Thursday, August 24, 2006

No Quick Fix from Partially Free Markets

If you want markets to work ,you have to clear away obstructions to them working freely. This has costs, some unpaletable politically. If you cannot meet those costs (and few countries have been prepared to do so) then it takes longer to achieve the gains from marketing working freely. That is the road almost all countries have taken. Smith noted that if perfect liberty was a precondition for progress towards opulence, no countries would ever have progressed at all (he was never a fanatic).

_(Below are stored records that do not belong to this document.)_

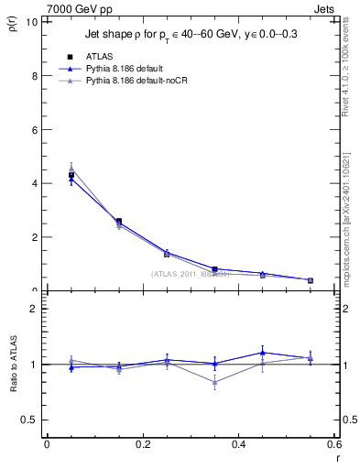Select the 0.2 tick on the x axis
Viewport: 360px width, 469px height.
coord(142,444)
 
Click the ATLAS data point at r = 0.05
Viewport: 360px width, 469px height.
coord(71,175)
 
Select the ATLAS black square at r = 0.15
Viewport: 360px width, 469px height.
coord(119,221)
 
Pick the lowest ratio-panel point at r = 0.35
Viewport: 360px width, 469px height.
coord(214,383)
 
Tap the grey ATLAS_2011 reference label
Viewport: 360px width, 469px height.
coord(191,274)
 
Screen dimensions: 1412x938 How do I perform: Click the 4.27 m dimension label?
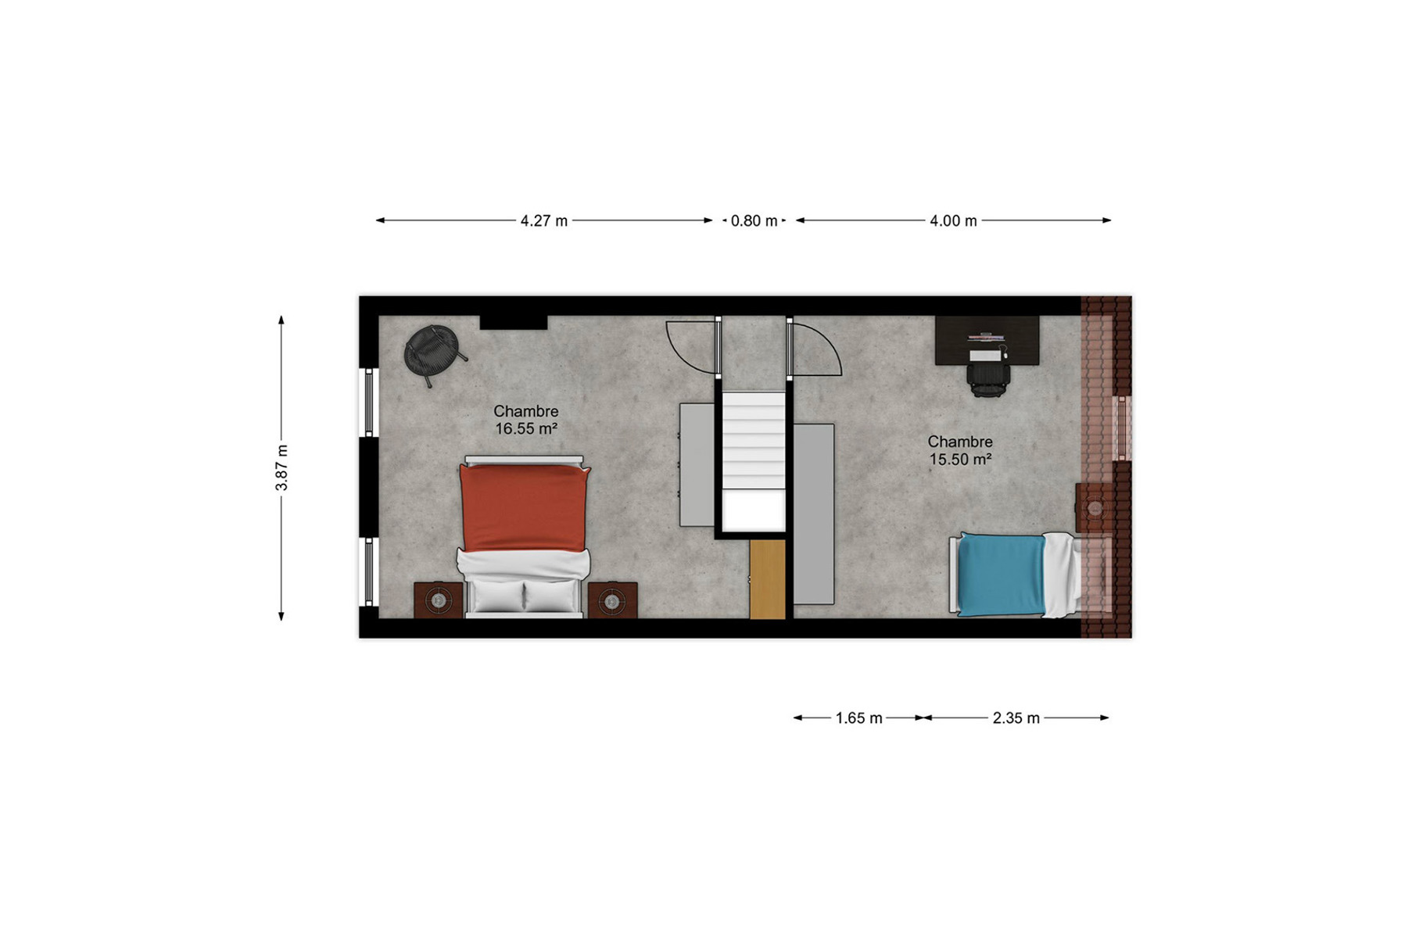(544, 221)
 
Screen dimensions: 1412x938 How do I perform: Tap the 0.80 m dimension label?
(754, 221)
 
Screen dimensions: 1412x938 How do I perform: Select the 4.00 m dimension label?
(953, 221)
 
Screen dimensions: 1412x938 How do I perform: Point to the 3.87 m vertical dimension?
(281, 467)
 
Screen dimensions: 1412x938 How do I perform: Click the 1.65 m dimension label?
(858, 718)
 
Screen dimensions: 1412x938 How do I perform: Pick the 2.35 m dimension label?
(1016, 718)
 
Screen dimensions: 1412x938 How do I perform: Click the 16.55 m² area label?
(526, 429)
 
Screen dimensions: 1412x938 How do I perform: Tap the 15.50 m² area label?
(960, 460)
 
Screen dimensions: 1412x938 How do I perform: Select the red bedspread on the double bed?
(524, 508)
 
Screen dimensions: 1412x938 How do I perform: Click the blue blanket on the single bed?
(1002, 575)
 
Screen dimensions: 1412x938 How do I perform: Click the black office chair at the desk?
(988, 373)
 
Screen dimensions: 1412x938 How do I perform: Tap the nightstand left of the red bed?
(439, 600)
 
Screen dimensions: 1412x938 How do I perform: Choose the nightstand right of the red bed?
(612, 600)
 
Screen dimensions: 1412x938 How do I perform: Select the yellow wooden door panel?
(767, 579)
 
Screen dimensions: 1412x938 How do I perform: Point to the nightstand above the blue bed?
(1095, 508)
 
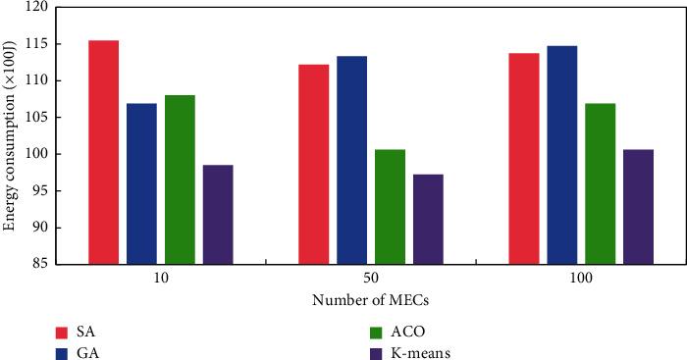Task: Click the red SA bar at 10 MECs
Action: pyautogui.click(x=103, y=152)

It follows that if you choose, as most do, not to interfere with obstacles to free markets, for whatever reasons you do so (and in many cases you have no choice but to leave the obstacles operating), you cannot expect speedy results over a generation, and certainly not within the life of a government, including totalitarian self-appointed for life governments of the kind presently occupying seats at the United Nations.

If you expect speedy results from partially free markets, you will be disappointed. This does not justify blaming markets for not working when you prefer not to let them work.

Sumati Mehta, writing in the Financial Express, Bombay, in an article entitled “Reorienting India’s Development Strategy” observes the following:

Prior to 1980, India’s development strategy was characterised by a heavy emphasis on the public sector, investment and import licensing and significant protection for labour. However, from the early 1980s, there were pro-business reforms which accelerated in the early 1990s. These included, inter alia, the abolition of industrial licensing, narrowing the scope of public sector monopolies, sweeping trade liberalisation and reduction of non-tariff trade barriers. The present decade has seen a continuation of the same strategy, based on the belief that the free market approach would enable Adam Smith’s invisible hand to operate and the benefits of higher growth to automatically trickle down. This has not happened to the extent expected. How should the strategy, therefore, be modified?”

Her first part on events post-1980 (thirty years after political Independence; which left an as yet unresolved legacy of national animosity towards and from Pakistan), with its fairly timid reforms in the industrial business sector, later speeded up after 1990, has not yet gone far enough. The danger is that India changes tack again and fails to complete the market conditions it has been trying to repair since its quasi-Soviet style socialism proved incapable of achieving its goals.

This is suggested in her semi-mocking reference to the failure to ‘enable Adam Smith’s invisible hand’ to operate. Not surprising that such a notion failed: there never was any invisible hand to operate. The myth that there was an invisible hand has become the prime alibi for failing to tackle the conditions that are the real obstacles to economic progress in countries like India and elsewhere. Sumati Mehta does not mention them, and I presume few others do in India.

I have mentioned the national animosity between India and Pakistan, to which we could add the growing sense of commercial rivalry between India and China, which could tip over into national animosity and jealousy too, both of which are conditions inhibiting markets from working. She does mention India’s ‘labour laws need reform because inflexibility in labour markets has led to use of capital-intensive methods’ (the latter a permanent possibility where other countries demonstrate the superiority of capital-intensive goods – no, do not prohibit their import into India!). But labour reforms are definitely needed, as are reforms away from interference in markets for political, religious, and superstitious reasons.

As bad, she seems to place a great reliance on ‘strategies’ being introduced. No wonder she is disappointed with those they have tried already. She writes:

The shift has taken place directly away from agriculture, and in favour of services, without the intermediate transition to the industrial sector. This fact, would not in itself be a cause for concern if high growth rates had also been accompanied by adequate employment generation. Since this did not happen, there is reason to believe that by-passing growth in the industrial sector may not be the best option.”

This is a familiar concern to students of Wealth of Nations, in which Smith noted the failure of the reviving commerce in 16th to 18th century Europe (following its thousand-year interregnum after the Fall of Rome in 476) to follow the ‘natural’ progression from agriculture. Instead, manufacturing followed the ‘unnatural’ path of leaping over an incomplete improvement that should have thoroughly developed agriculture, much of it still barely emerged from a Feudal land structure, to the rapid development of manufacturing, allied to technology. In the 19th century this process led to industrialisation.

India, according to Sumati Mehta is doing something similar by leaping over manufacturing to services. She hints, menacingly, of a strategy (read legislation and compulsion) to prevent or reverse this process. Britain had a period of economic lunacy along the same lines leading to Labour’s ‘Selective Employment Tax’ in the 1960s, aimed at discouraging services in favour of manufacturing. It failed, spectacularly. Should India adopt a similar strategy (the London School of Economics has a lot to answer for!) it too will fail, at great expense for no gain.
If you want employment gains, encourage by not interfering in, markets. They work without mystical invisible hands. Smith explained why. It’s only the epigones who misread, or didn’t read’, his books who get this wrong.